1、Motivation
这个论文的思想非常简单:将CNN和 VIT 结合,浅层用CNN,深层用VIT。 同时,在attention 分支添加一个卷积层分支。
2、Method
网络整体架构如下图所示,包括三个 Reduction Cell (RC) 和若干 Normal Cell(NC)。
RC 模块
和 VIT 的 Transformer block 相比,RC多了一个 pyramid reduction ,就是多尺度空洞卷积并行,最终拼接成一个。同时,在 shortcut 里,多了3个卷积。最后,还要 seq2img 转成 feature map。
NC 模块
和VIT的 transformer block 有区别的地方就是计算 attention 那里多了一个卷积分支。
3、有趣的地方
从openreview的意见来看,审稿人认可的 strong points:
- The idea of injecting multi-scale features is interesting and promising.
- The paper is well written and easy to follow.
同时,论文也存在一些薄弱环节:
- The paper use an additional conv branch together with the self-attention branch to construct the new network architecture, it is obvious that the extra conv layers will help to improve the performance of the network.
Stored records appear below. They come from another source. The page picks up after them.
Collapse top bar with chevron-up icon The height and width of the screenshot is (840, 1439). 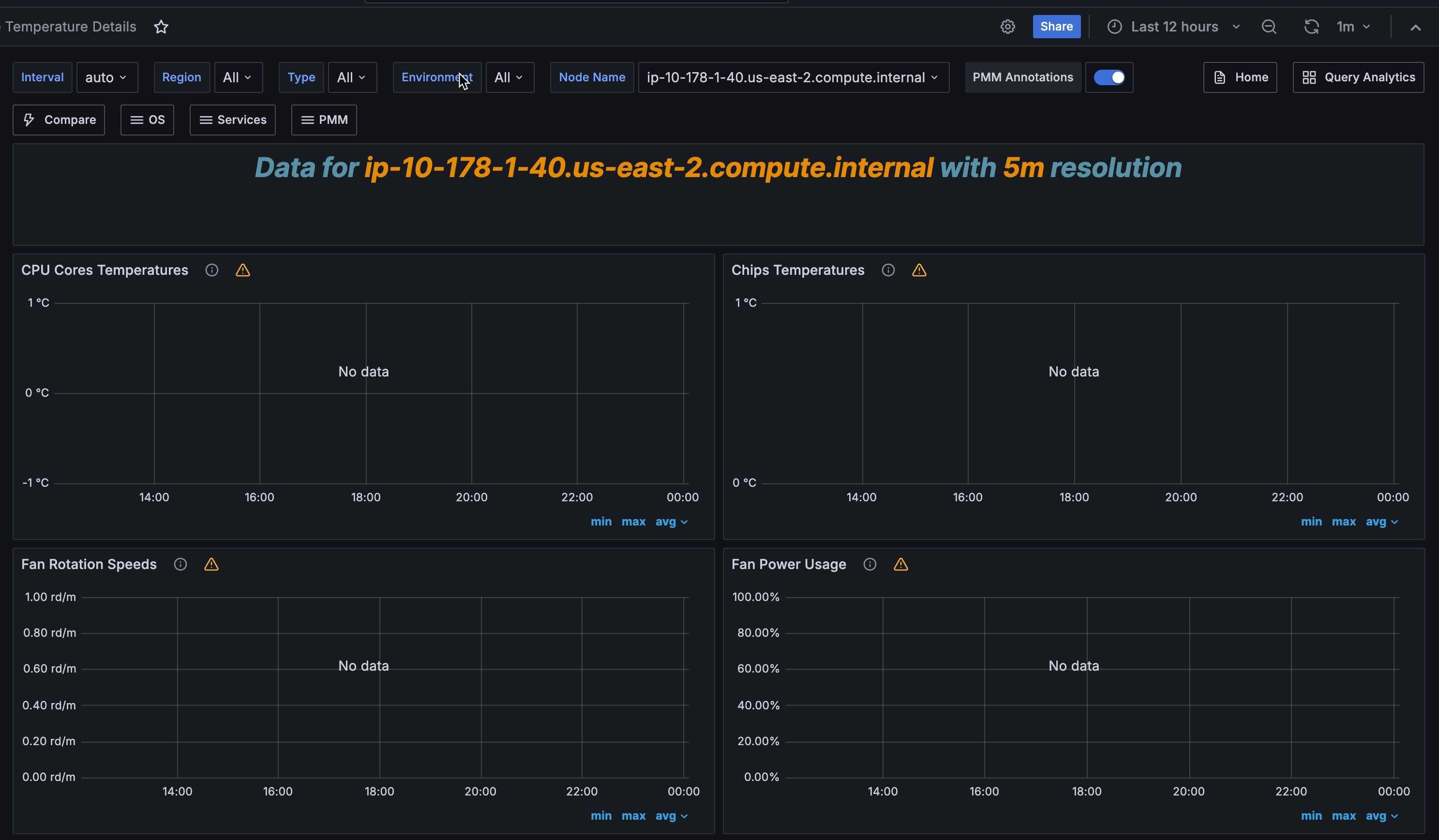[x=1415, y=28]
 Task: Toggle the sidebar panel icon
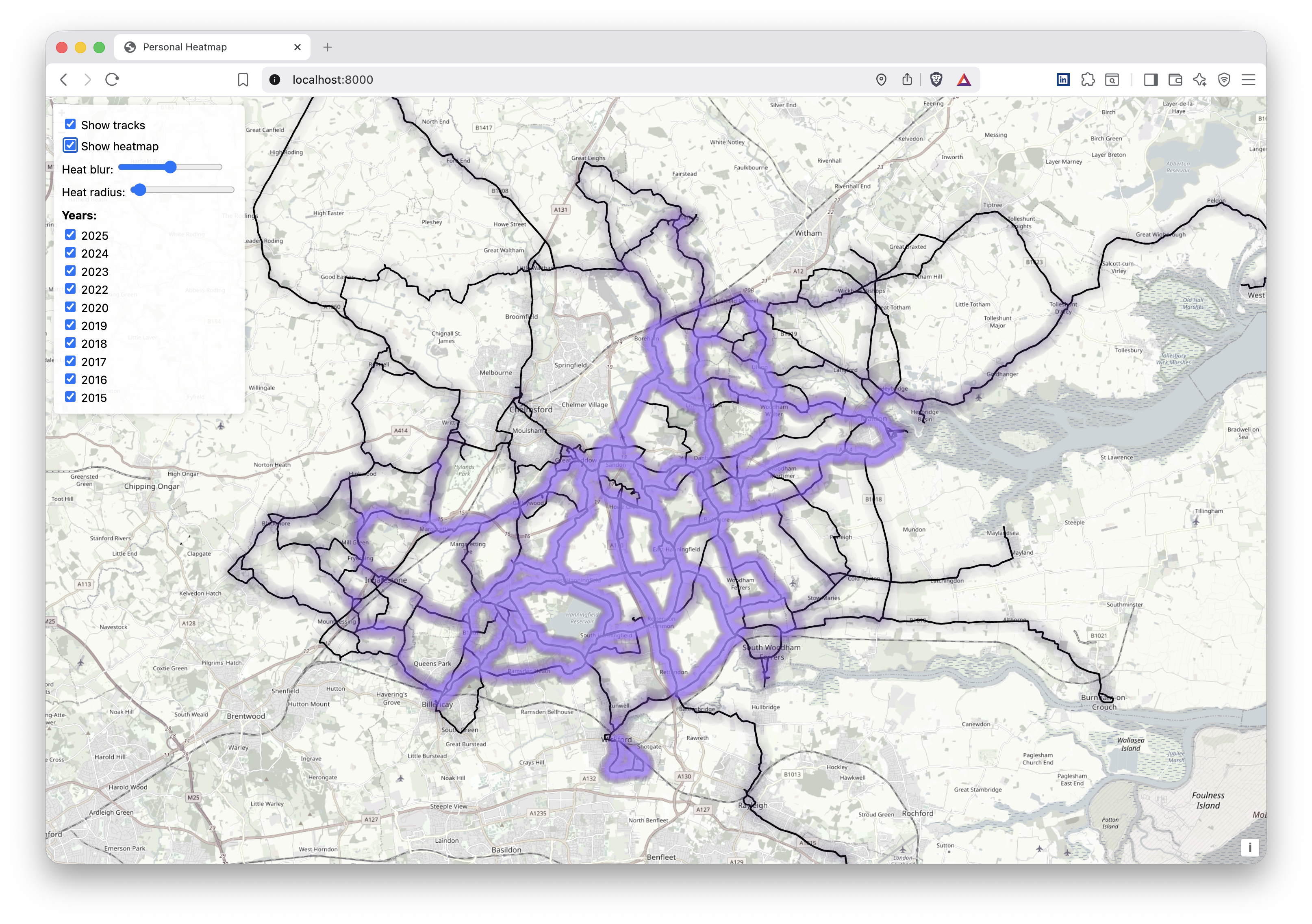point(1151,79)
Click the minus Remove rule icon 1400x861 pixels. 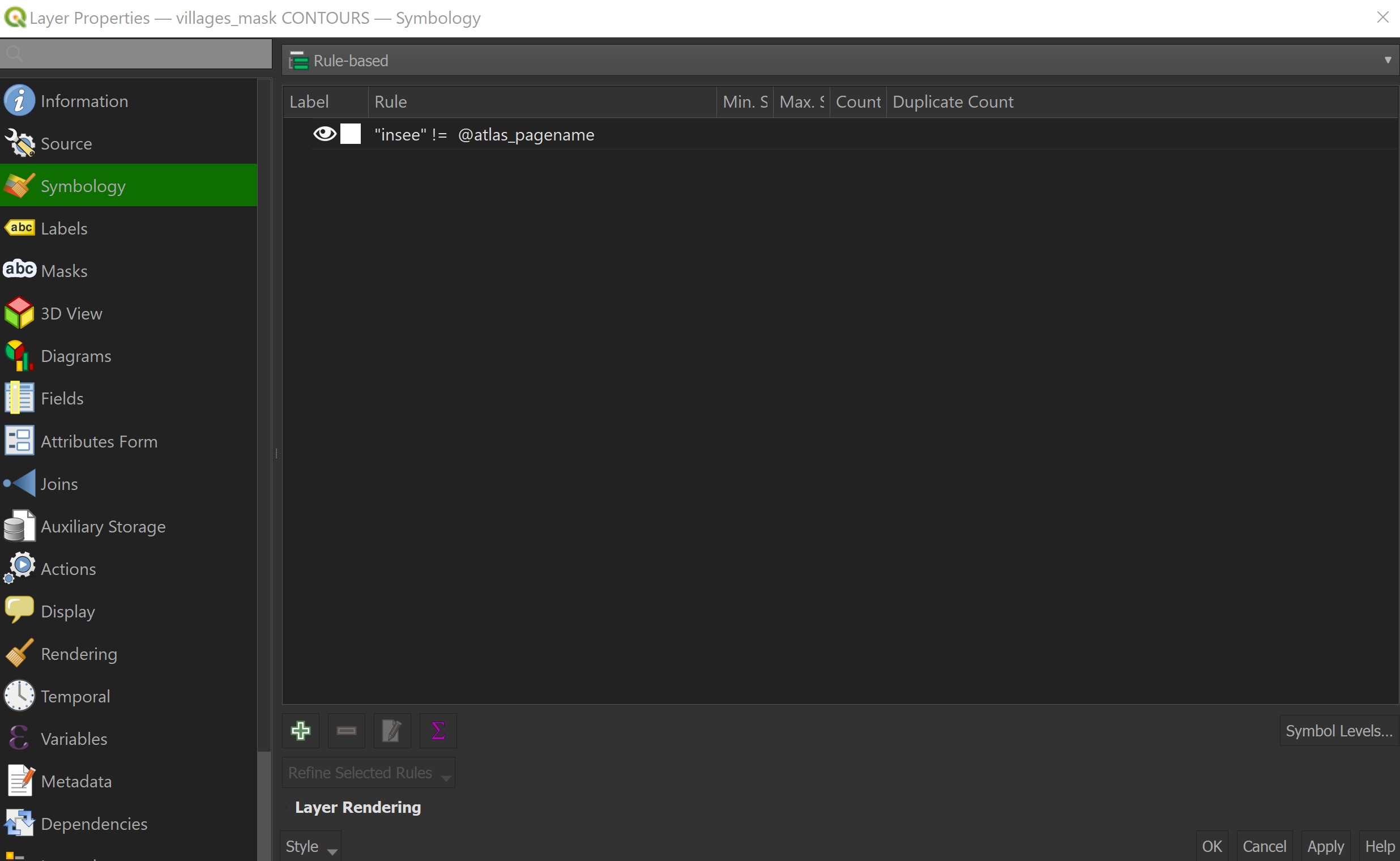pos(346,731)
The proposed network modification looks a little bit incremental and not very interesting to me.
- There are no results on the downstream object detection and segmentation tasks, since this paper aims to introduce the inductive bias on the visual structure.
- The proposed method is mainly verified on small input images. Thus, I am a little bit concerned about its memory consumption and running speed when applied on large images (as segmentation or detection typically uses large image resolutions).